Saved entries:
* * * * * * *
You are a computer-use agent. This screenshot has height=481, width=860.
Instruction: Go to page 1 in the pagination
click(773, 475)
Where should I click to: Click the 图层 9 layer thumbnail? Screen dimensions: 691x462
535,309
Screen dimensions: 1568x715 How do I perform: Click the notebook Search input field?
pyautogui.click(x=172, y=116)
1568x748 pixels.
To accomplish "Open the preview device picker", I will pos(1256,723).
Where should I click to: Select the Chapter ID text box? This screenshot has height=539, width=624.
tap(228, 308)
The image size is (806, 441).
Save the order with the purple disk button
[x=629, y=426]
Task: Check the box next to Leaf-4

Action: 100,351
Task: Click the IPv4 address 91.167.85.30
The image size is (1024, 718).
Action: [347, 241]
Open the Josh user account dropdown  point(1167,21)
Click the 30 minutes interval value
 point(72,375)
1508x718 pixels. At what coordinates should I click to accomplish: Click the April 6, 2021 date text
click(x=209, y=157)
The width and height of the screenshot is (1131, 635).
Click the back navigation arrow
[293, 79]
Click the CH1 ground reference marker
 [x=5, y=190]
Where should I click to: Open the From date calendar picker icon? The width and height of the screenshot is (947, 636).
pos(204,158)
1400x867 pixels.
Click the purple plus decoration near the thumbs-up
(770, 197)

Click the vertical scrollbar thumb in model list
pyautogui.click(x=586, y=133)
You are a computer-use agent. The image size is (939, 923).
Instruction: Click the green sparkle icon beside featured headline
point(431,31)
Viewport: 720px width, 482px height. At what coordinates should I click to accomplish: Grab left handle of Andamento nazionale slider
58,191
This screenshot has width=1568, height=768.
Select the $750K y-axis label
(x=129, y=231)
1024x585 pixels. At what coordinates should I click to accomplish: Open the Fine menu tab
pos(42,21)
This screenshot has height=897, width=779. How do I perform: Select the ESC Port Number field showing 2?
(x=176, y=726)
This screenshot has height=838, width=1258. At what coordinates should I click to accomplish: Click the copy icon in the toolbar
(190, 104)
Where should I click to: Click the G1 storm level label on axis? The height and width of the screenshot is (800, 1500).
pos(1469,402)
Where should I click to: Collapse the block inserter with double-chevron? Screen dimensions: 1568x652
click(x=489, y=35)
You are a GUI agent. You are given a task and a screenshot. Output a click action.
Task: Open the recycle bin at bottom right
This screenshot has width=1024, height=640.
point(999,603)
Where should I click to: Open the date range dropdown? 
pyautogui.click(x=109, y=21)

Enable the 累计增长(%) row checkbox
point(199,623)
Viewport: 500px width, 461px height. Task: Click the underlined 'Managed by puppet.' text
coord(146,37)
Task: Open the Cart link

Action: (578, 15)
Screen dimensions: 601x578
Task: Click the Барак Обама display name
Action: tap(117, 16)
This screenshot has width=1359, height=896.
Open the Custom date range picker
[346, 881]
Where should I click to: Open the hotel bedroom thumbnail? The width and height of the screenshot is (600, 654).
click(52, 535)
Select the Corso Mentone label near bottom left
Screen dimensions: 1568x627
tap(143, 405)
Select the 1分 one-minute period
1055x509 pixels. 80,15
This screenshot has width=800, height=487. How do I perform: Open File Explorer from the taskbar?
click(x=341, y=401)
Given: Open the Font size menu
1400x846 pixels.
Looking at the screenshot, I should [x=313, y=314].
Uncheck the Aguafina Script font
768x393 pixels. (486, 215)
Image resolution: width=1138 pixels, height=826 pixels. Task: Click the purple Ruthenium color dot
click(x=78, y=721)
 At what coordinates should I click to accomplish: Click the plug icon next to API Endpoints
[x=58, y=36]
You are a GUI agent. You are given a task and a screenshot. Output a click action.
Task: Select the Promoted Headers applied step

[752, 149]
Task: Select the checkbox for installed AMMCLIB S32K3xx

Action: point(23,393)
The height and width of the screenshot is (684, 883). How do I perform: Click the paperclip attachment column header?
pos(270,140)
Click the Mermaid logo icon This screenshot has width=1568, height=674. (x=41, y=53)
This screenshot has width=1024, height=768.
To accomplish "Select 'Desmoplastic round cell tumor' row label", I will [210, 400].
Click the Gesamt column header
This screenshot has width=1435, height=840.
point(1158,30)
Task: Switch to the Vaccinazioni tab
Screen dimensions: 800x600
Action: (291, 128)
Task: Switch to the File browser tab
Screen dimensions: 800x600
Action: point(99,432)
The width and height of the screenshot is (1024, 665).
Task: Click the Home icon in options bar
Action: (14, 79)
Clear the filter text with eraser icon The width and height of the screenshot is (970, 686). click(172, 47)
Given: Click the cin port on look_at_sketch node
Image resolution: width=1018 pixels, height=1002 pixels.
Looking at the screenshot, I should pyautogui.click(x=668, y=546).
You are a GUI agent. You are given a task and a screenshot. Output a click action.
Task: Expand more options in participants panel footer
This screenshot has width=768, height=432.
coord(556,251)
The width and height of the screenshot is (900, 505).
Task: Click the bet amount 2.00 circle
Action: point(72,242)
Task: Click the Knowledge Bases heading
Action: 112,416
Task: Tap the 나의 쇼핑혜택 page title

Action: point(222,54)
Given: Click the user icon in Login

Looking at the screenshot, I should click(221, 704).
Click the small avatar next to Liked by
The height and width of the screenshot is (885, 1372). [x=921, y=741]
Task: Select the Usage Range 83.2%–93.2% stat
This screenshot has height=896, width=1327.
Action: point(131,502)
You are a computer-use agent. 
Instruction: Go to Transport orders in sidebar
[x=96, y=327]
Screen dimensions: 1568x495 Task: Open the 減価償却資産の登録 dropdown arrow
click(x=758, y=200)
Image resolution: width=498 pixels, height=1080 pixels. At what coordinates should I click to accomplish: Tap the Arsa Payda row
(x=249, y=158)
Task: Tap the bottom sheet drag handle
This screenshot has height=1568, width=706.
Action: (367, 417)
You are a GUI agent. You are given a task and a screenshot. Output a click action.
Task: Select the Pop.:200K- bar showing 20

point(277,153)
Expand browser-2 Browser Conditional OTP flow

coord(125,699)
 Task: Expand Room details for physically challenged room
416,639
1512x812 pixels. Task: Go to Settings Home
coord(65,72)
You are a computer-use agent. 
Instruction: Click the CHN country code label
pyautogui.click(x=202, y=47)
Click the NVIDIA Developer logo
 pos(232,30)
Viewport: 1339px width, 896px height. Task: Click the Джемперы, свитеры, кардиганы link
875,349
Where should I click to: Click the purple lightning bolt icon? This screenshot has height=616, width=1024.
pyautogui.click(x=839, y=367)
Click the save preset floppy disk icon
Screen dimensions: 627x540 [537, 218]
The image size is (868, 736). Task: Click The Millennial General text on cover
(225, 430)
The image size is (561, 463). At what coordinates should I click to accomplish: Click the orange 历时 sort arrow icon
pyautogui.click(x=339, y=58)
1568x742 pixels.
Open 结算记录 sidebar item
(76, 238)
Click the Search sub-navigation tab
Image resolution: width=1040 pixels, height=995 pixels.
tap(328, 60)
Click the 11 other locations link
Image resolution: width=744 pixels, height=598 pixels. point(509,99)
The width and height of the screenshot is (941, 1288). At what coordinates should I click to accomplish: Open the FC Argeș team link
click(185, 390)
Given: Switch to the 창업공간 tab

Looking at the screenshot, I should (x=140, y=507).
* * * * * * *
**WHAT TO WORK ON:** Return from the data every line that holds "bottom".

**SOLUTION TO THIS EXERCISE:**
Task: Open the recycle bin at bottom right
Select the Corso Mentone label near bottom left
Task: Tap the bottom sheet drag handle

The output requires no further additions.